● Data records
[Start of Attachment]
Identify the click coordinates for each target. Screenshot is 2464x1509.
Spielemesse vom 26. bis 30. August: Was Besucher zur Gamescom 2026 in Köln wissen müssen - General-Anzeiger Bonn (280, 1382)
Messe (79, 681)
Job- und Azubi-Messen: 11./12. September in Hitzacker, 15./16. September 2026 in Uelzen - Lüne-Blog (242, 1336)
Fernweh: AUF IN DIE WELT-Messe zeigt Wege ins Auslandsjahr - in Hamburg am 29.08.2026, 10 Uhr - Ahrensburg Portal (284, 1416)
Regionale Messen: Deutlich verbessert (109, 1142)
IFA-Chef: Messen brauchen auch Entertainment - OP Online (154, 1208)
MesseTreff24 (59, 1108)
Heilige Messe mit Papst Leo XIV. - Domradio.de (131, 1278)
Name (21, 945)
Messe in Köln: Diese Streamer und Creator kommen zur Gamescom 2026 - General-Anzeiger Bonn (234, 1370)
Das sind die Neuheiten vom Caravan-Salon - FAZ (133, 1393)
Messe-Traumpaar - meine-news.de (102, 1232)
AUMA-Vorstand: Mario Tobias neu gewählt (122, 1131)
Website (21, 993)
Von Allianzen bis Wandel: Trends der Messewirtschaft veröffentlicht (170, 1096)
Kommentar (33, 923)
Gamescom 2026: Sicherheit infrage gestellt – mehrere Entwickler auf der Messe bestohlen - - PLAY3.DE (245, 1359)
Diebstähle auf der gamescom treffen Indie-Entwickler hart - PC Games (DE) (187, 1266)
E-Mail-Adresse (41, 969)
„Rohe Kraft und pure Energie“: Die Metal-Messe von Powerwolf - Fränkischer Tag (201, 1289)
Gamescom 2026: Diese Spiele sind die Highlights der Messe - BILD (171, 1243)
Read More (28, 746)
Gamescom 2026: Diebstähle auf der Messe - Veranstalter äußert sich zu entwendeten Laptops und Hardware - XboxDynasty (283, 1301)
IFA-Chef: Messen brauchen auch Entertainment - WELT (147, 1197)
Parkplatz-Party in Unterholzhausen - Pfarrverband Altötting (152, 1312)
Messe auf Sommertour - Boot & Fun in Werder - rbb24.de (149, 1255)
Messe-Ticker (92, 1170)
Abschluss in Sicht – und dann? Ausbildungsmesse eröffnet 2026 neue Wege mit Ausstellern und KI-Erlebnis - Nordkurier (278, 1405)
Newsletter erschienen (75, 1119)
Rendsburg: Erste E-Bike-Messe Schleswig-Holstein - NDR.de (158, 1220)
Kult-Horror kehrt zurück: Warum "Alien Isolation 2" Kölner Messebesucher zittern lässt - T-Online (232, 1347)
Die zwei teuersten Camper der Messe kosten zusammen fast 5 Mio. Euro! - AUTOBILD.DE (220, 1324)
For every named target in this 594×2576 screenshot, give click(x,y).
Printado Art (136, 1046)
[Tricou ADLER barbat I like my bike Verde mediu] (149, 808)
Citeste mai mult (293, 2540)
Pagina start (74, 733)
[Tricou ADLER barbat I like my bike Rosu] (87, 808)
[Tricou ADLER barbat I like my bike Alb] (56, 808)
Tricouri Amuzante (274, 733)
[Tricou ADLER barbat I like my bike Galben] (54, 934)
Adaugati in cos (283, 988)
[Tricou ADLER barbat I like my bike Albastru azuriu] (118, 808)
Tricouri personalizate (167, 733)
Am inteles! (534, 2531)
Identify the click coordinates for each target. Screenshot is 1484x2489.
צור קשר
[End of Attachment]
● To do
Where a line in the records above contains the string "Diebstähle", copy that line.

● Output for this exercise
Diebstähle auf der gamescom treffen Indie-Entwickler hart - PC Games (DE) (187, 1266)
Gamescom 2026: Diebstähle auf der Messe - Veranstalter äußert sich zu entwendeten Laptops und Hardware - XboxDynasty (283, 1301)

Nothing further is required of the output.